Using a vector will run a query returning any rows meeting any of the given geographies, i.e. geographies = c("NAT", "REG") will return all national and regional level rows, whilst c("NAT", "REG|code|E120000001") will return all national level rows and all North East rows.

If you require a more complex selection, for example all LAs in a given region, then a data frame should be supplied, with a row for each selection. Note however, that this will work best when using the default POST method. The GET method is much more limited and may struggle to process more complex queries.

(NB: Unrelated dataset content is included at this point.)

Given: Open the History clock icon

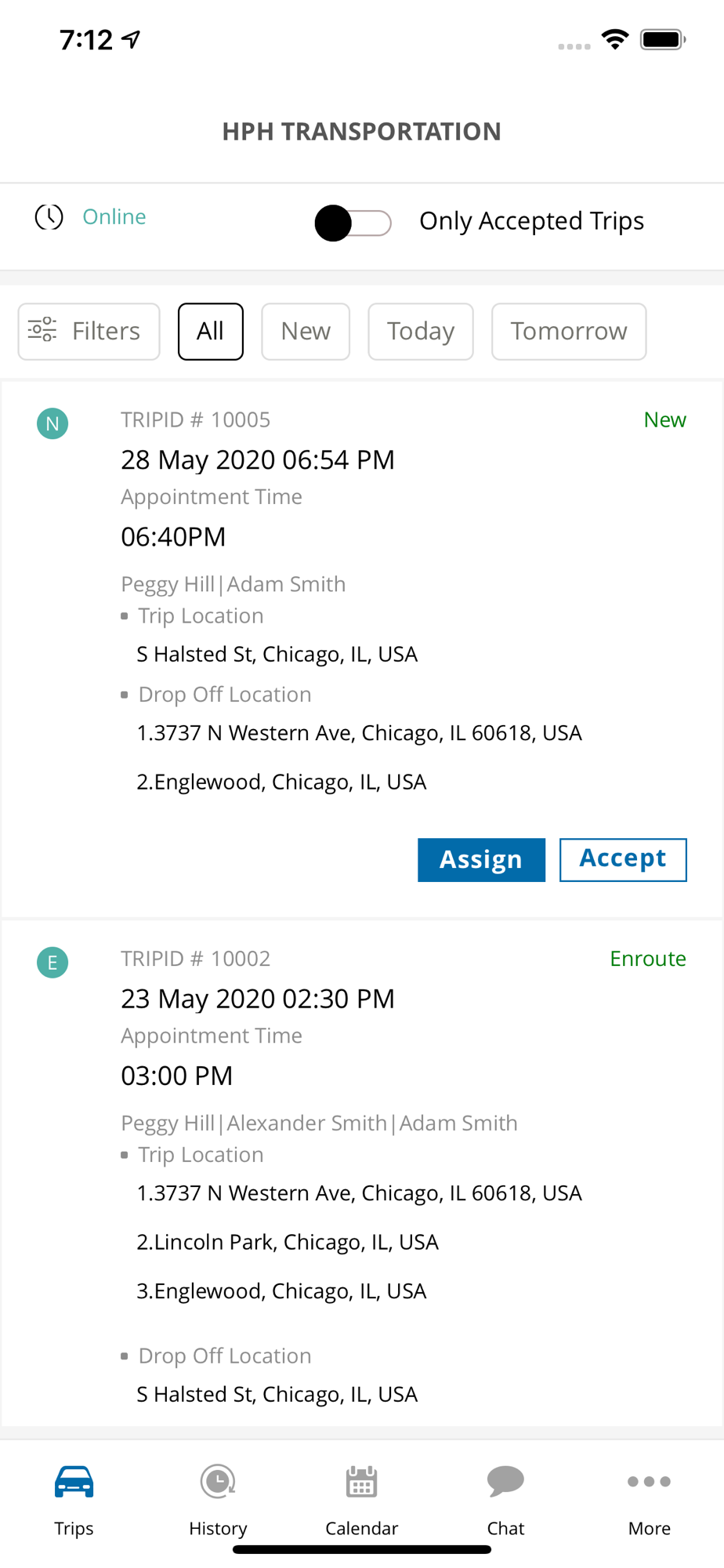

The geography query data frame should contain the following columns:

  • geographic_level: the geographic level to return (e.g. LA in the example above).

  • location_level: the geographic level of the search location (e.g. REG in the example above).

  • location_id_type: "code" or "id".

  • location_id: the code or id (sqid) for the search location (e.g. the code or sqid of the region in the above example). Further rows can be added to add other geography searches to include in results.

An example of a working geographies data frame can be obtained using example_geography_query().

A list object will also be understood, provided it only contains the named items geographic_level and / or location. This are defined similarly to the vector form above:

  • list(geographic_level=c("REG", "LA"), locations = c("REG|code|E12000001")

filter_items

Similarly to geographies, criteria for querying on filter items can be provided either via a vector for simple queries or, for more complex queries, as a list. In both cases, vector or list, filter items can only be supplied as sqids, i.e. the ids found in the meta data using get_meta(dataset_id).

Providing a vector of sqids will effectively run a query returning any rows containing any of the listed sqids. This therefore does not allow narrow searches based on a row or set of rows matching multiple criteria.

Providing a list structure can provide a more narrow query selecting individual rows based on a combination of criteria. For example if we want rows that contain sqid1 in one column and sqid2 in another, then we would pass a list of: filter_query <- list(column1 = c("sqid1"), column2 = c("sqid2")) Note that the naming of the entries in the list is not necessary, but may help in creating more readable code.

If we wish to create a query whereby we receive rows containing sqid1 in column 1 and sqid2 or sqid3 in column 2, then the required list would be: filter_query <- list(column1 = c("sqid1"), column2 = c("sqid2", "sqid3"))

In this way, we can build up combinations of OR and AND criteria for a query across multiple filter columns.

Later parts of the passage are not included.